## WHAT TO WORK ON
Render the material below as a JSON list of strings, with one string for each line and blank lines left out.

[Target position records]
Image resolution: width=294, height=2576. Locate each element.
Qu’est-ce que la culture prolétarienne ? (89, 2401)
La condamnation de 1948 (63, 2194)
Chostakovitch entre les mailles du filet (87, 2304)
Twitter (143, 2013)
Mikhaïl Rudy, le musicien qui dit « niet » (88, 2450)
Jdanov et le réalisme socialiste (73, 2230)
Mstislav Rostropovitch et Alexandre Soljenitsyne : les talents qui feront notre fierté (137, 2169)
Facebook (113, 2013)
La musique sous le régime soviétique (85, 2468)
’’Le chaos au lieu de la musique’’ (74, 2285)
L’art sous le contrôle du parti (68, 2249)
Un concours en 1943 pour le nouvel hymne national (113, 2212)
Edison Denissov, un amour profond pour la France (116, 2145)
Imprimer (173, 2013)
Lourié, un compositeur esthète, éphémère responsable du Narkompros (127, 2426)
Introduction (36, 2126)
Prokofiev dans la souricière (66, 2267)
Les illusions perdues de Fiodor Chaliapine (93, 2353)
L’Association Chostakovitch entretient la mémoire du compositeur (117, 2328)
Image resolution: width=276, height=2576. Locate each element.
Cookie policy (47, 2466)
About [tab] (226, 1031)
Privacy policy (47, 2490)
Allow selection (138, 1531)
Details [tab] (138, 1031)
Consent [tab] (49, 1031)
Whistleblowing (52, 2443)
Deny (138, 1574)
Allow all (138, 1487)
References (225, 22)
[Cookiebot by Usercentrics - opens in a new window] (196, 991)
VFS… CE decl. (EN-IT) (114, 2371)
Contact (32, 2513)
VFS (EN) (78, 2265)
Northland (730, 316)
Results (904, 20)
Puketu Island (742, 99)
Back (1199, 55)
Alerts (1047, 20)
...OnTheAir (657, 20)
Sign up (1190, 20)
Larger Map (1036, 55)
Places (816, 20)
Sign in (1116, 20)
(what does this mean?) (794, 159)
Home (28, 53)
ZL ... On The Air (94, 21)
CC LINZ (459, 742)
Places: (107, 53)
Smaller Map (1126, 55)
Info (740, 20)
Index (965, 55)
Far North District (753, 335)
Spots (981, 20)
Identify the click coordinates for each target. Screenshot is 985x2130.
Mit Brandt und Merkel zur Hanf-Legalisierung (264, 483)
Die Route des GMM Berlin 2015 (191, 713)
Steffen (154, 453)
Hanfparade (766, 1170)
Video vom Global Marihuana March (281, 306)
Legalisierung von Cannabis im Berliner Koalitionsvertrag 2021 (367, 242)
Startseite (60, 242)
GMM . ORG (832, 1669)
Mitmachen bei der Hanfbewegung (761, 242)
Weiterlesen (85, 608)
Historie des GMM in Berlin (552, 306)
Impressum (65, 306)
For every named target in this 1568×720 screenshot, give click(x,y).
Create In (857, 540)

## RESULT
[
  "Image resolution: width=294, height=2576. Locate each element.",
  "Qu’est-ce que la culture prolétarienne ? (89, 2401)",
  "La condamnation de 1948 (63, 2194)",
  "Chostakovitch entre les mailles du filet (87, 2304)",
  "Twitter (143, 2013)",
  "Mikhaïl Rudy, le musicien qui dit « niet » (88, 2450)",
  "Jdanov et le réalisme socialiste (73, 2230)",
  "Mstislav Rostropovitch et Alexandre Soljenitsyne : les talents qui feront notre fierté (137, 2169)",
  "Facebook (113, 2013)",
  "La musique sous le régime soviétique (85, 2468)",
  "’’Le chaos au lieu de la musique’’ (74, 2285)",
  "L’art sous le contrôle du parti (68, 2249)",
  "Un concours en 1943 pour le nouvel hymne national (113, 2212)",
  "Edison Denissov, un amour profond pour la France (116, 2145)",
  "Imprimer (173, 2013)",
  "Lourié, un compositeur esthète, éphémère responsable du Narkompros (127, 2426)",
  "Introduction (36, 2126)",
  "Prokofiev dans la souricière (66, 2267)",
  "Les illusions perdues de Fiodor Chaliapine (93, 2353)",
  "L’Association Chostakovitch entretient la mémoire du compositeur (117, 2328)",
  "Image resolution: width=276, height=2576. Locate each element.",
  "Cookie policy (47, 2466)",
  "About [tab] (226, 1031)",
  "Privacy policy (47, 2490)",
  "Allow selection (138, 1531)",
  "Details [tab] (138, 1031)",
  "Consent [tab] (49, 1031)",
  "Whistleblowing (52, 2443)",
  "Deny (138, 1574)",
  "Allow all (138, 1487)",
  "References (225, 22)",
  "[Cookiebot by Usercentrics - opens in a new window] (196, 991)",
  "VFS… CE decl. (EN-IT) (114, 2371)",
  "Contact (32, 2513)",
  "VFS (EN) (78, 2265)",
  "Northland (730, 316)",
  "Results (904, 20)",
  "Puketu Island (742, 99)",
  "Back (1199, 55)",
  "Alerts (1047, 20)",
  "...OnTheAir (657, 20)",
  "Sign up (1190, 20)",
  "Larger Map (1036, 55)",
  "Places (816, 20)",
  "Sign in (1116, 20)",
  "(what does this mean?) (794, 159)",
  "Home (28, 53)",
  "ZL ... On The Air (94, 21)",
  "CC LINZ (459, 742)",
  "Places: (107, 53)",
  "Smaller Map (1126, 55)",
  "Info (740, 20)",
  "Index (965, 55)",
  "Far North District (753, 335)",
  "Spots (981, 20)",
  "Identify the click coordinates for each target. Screenshot is 985x2130.",
  "Mit Brandt und Merkel zur Hanf-Legalisierung (264, 483)",
  "Die Route des GMM Berlin 2015 (191, 713)",
  "Steffen (154, 453)",
  "Hanfparade (766, 1170)",
  "Video vom Global Marihuana March (281, 306)",
  "Legalisierung von Cannabis im Berliner Koalitionsvertrag 2021 (367, 242)",
  "Startseite (60, 242)",
  "GMM . ORG (832, 1669)",
  "Mitmachen bei der Hanfbewegung (761, 242)",
  "Weiterlesen (85, 608)",
  "Historie des GMM in Berlin (552, 306)",
  "Impressum (65, 306)",
  "For every named target in this 1568×720 screenshot, give click(x,y).",
  "Create In (857, 540)"
]